Motorcycle Garage Door Opener

In the past it was a hassle to get off of my motorcycle to key in the garage door code before getting back on the cycle to pull it into the garage. Stashing a garage door opener in my jacket pocket was a little better but I still had to stop to take off my motorcycle gloves. My solution was to hack a garage door opener to activate via a switch on my handle bar. Because I do almost all of my riding in the city, I never use my passing switch so this was the one I chose to tap into. The following is a guide of how I did it and was done for a LiftMaster opener/remote. The same concepts should apply to other brands but I have not tried them.



Step 1: Remove the Push Button Switch

If you haven’t already, don’t program your remote for your opener yet. You don’t want to accidentally be opening and closing your garage door while working on this project. Begin by opening up the case of your remote and removing the circuit board.

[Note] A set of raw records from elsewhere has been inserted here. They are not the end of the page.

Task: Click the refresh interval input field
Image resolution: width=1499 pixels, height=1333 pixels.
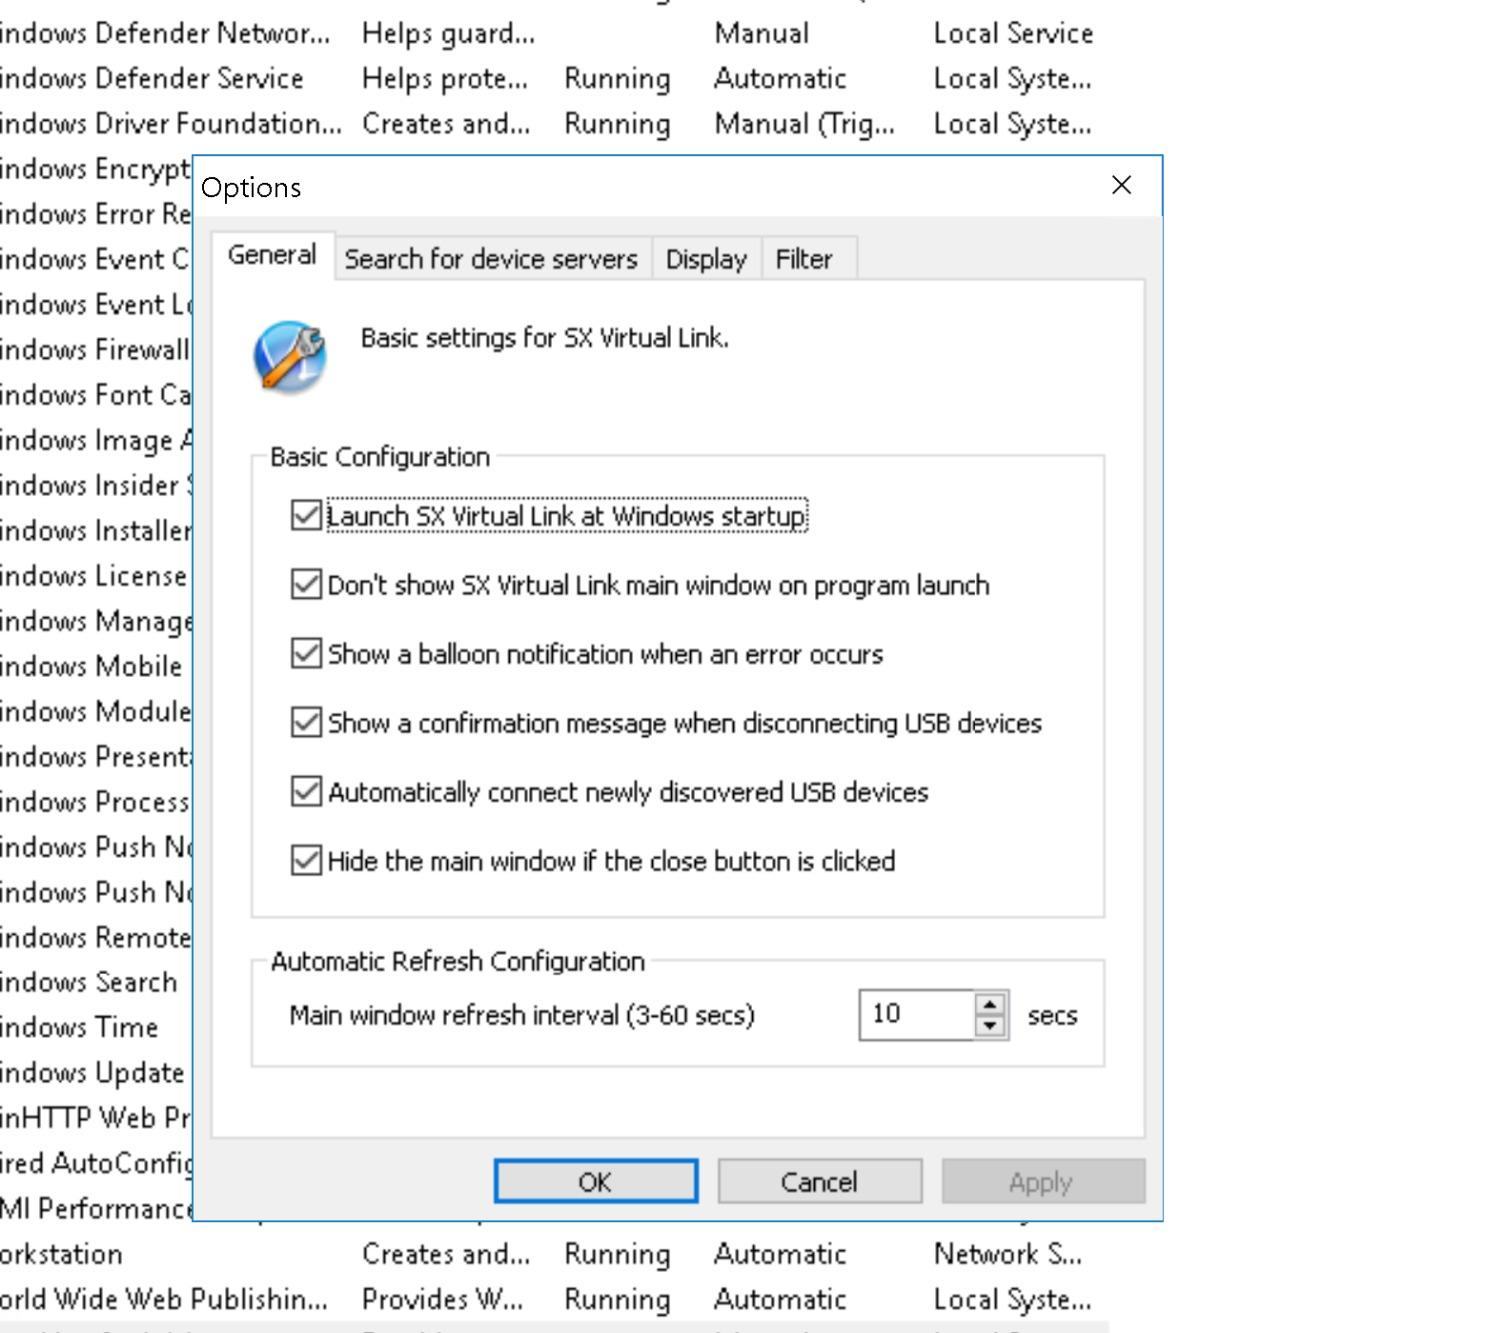Action: [x=915, y=1015]
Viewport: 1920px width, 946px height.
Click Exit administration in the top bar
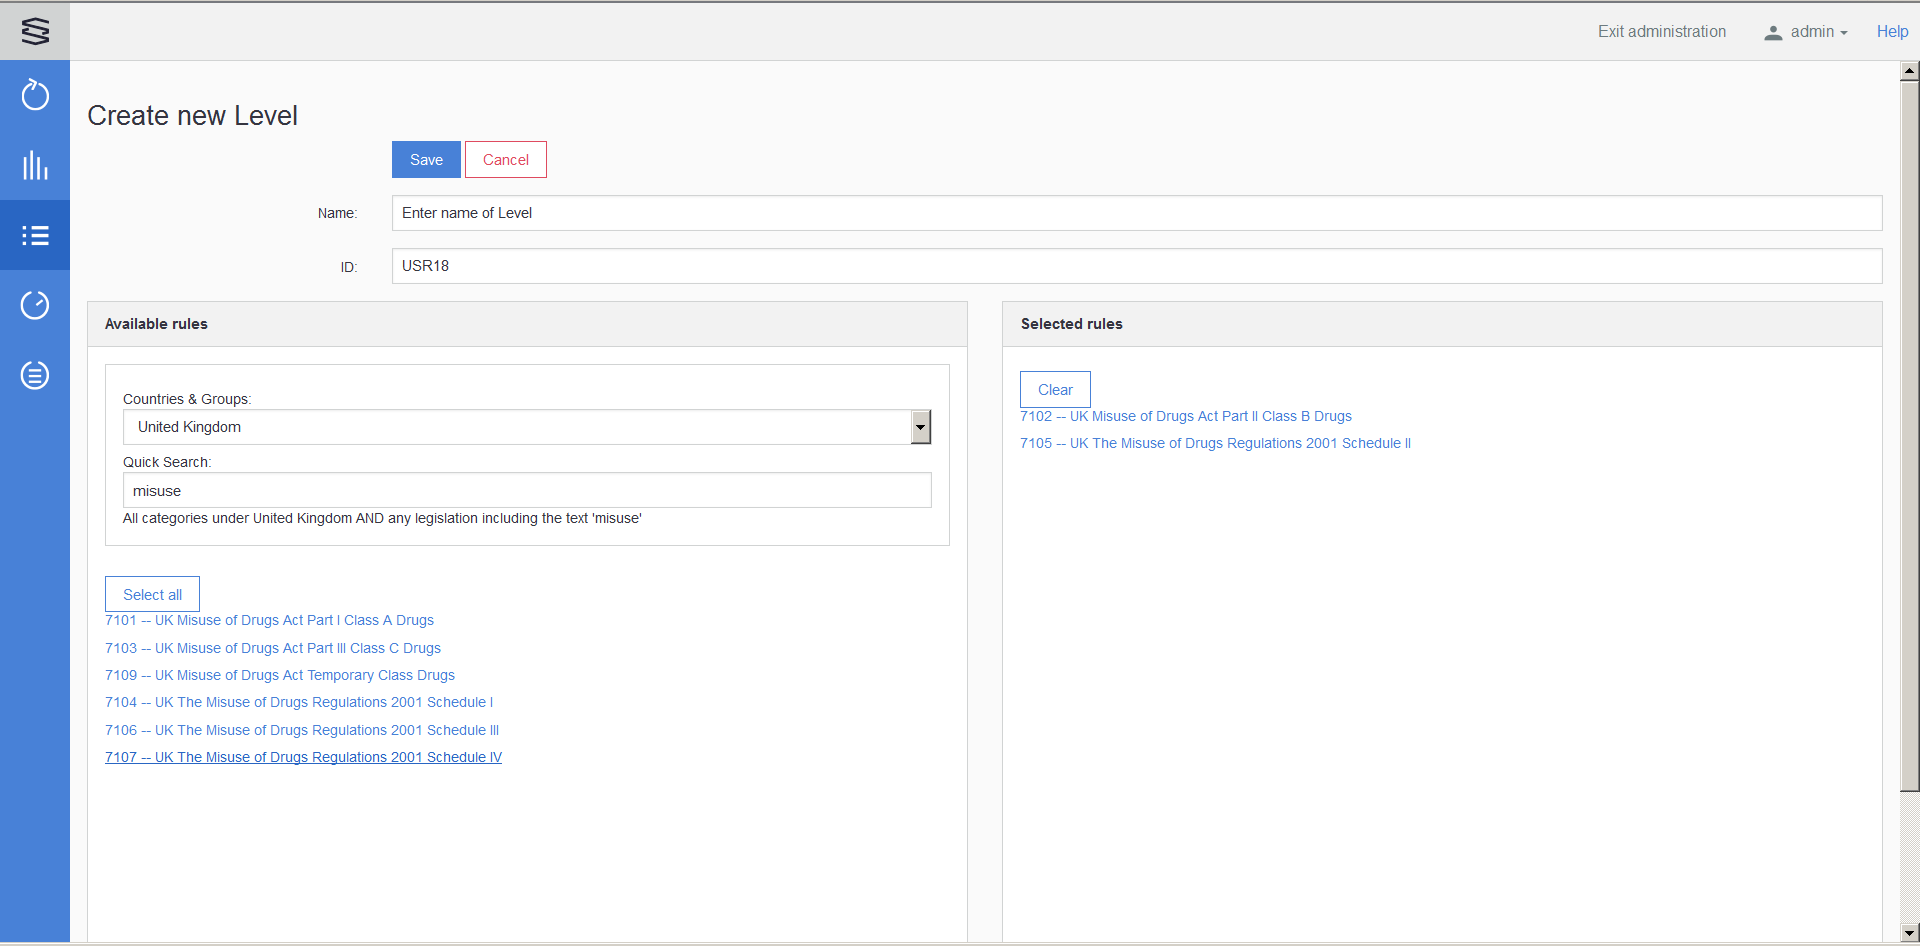(1661, 32)
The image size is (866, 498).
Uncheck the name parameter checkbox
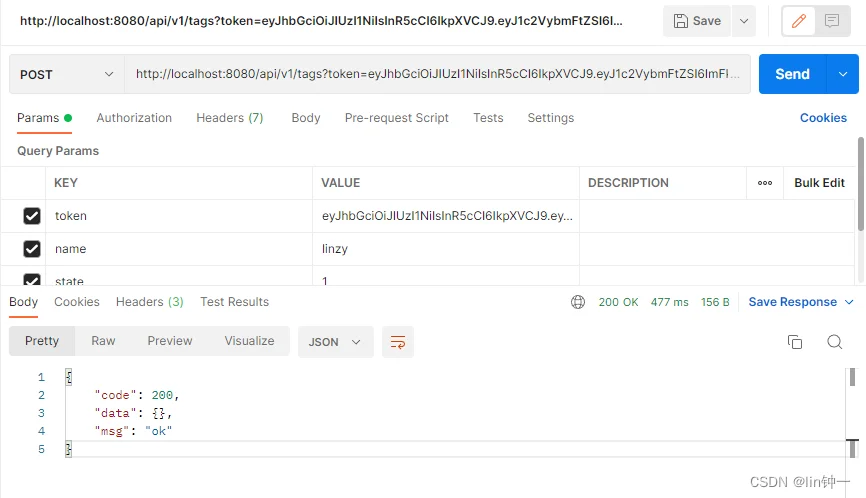point(32,249)
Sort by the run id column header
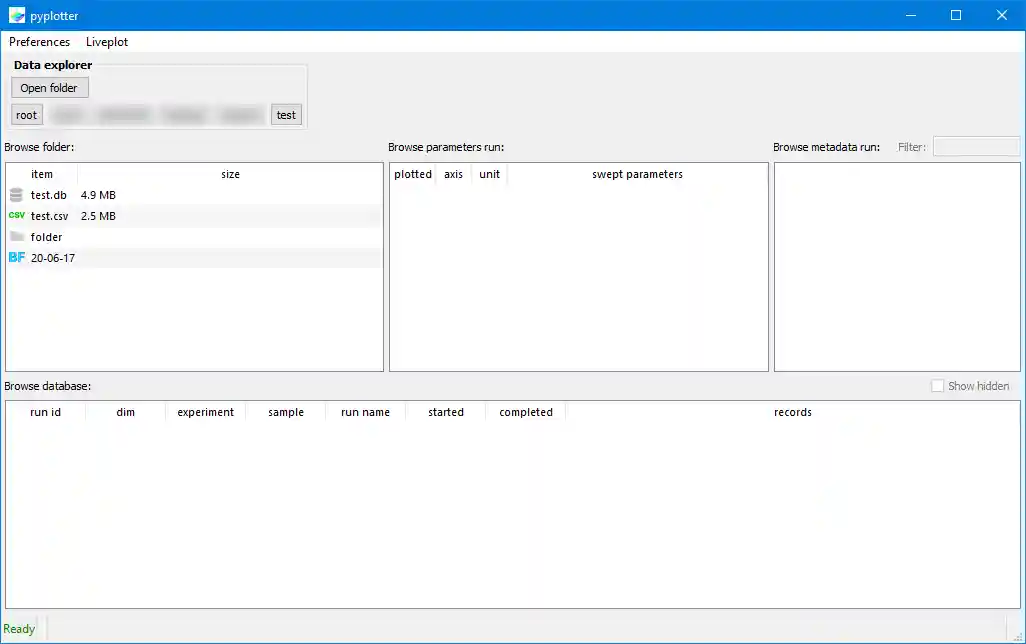 (x=46, y=412)
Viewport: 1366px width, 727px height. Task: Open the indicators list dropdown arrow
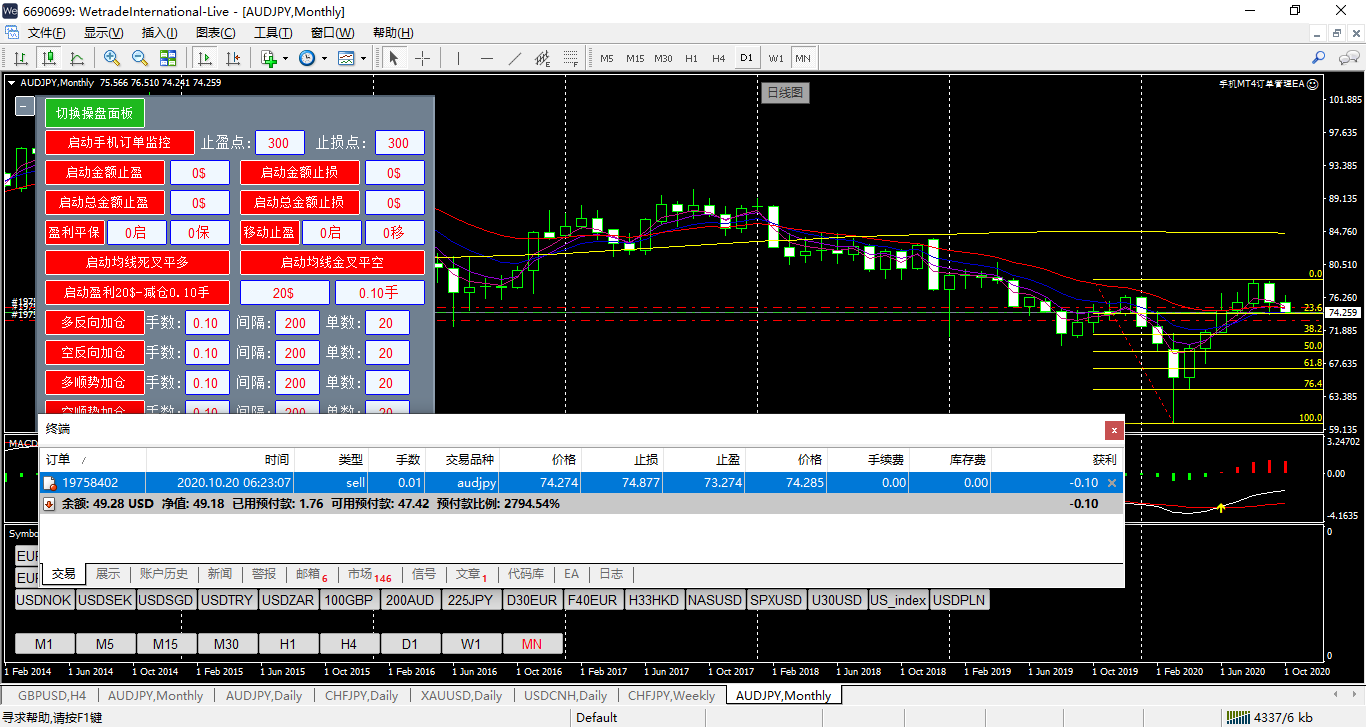pos(285,58)
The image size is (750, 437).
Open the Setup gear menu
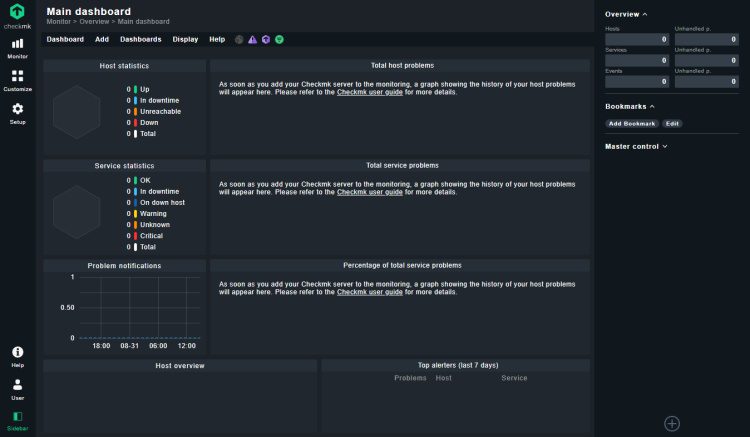click(17, 112)
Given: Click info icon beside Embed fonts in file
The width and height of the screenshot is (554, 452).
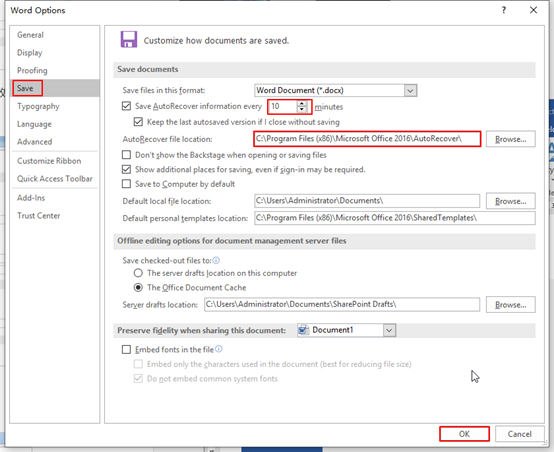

The remote with the case opened

You’ll see a small black and silver momentary push button switch near the bottom. Pressing down on this switch completes a circuit which activates the opener. We want to remove the switch so that we can replace it with a transistor activated by a 12V signal from the bike. Use your soldering iron and solder sucker or copper braid to remove the solder from the pins of the button.

Removing the solder from the button’s pins

After the solder is removed, the button will easily come off of the board.

Circuit board with the button removed

Step 2: Solder the transistor

Next we need to replace the button with the transistor. The transistor acts as an electronic switch. When the base of the transistor is activated by the 12 volts from the motorcycle, it will allow current to flow from the collector to the emitter. Bend up the middle lead of the transistor and insert the other two leads into the circuit board. Make sure it matches the orientation shown in the photo.

The circuit board with transistor

Then solder and trim the leads on the reverse side of the board.

The transistor leads soldered and trimmed

Step 3: Add the Resistor

Only a very small current is needed for the remote’s circuit to consider our new switch “closed.” We’re going to solder a resistor to the base of the transistor to make sure we don’t damage it when we send it 12 volts from the motorcycle. Clip the leads short on the resistor and solder it to the remaining transistor lead.

Ready to solder the resistor with a helping hand.

Step 4: Solder signal and ground wires

Cut a couple feet of red and black wire and strip the ends. Solder one end of the red wire to the end of the resistor.  Solder one end of the black wire to the circuit board as shown.

The Modified LiftMaster PCB

Step 5: Modify the case

You’ll need to cut a couple notches into the garage door opener’s case where the wires will come out. I believe I used a dremel tool for this. When you’re done, thread the wires through the notches, and snap the circuit board back into its case.

The notched opener case.
With the modifications to the LiftMaster garage door opener complete, it’s ready to install on the motorcycle.

Step 6: Program and test the remote

For this step you need access to a 12 volt power source–the terminals of your motorcycle’s battery will work in a pinch. To program the remote, tap the orange or purple learn button on your opener then hold the red wire to the positive terminal on the battery and the black wire to the negative terminal for a few seconds. Your garage door light should blink when the programming is complete.

Now disconnect the remote then connect it once more. If your garage door activates, it’s working!

Step 7: Install opener on motorcycle

This is where you get to be a bit creative. I chose to tap the red signal wire into the high beam wire on my SV650, allowing me to use my passing signal to trigger the garage door opener. To do this, I made a small cut to get into the wire bundle near my steering column then used the posi-tap connector to make the connection. I then wrapped the bundle back up with electrical tape. You can either connect the ground to a ground wire on your motorcycle or to any metal part of the frame. I chose to screw it down using the screws holding down my gas tank.

Finally, you’ll need a place to stash the remote. On my SV650, I found that there was extra space underneath my gas tank in front of the airbox.

I forgot to take pictures of this step but if you think it’d be helpful let me know and I’ll post some. Have fun and enjoy your motorcycle’s new garage door opening abilities!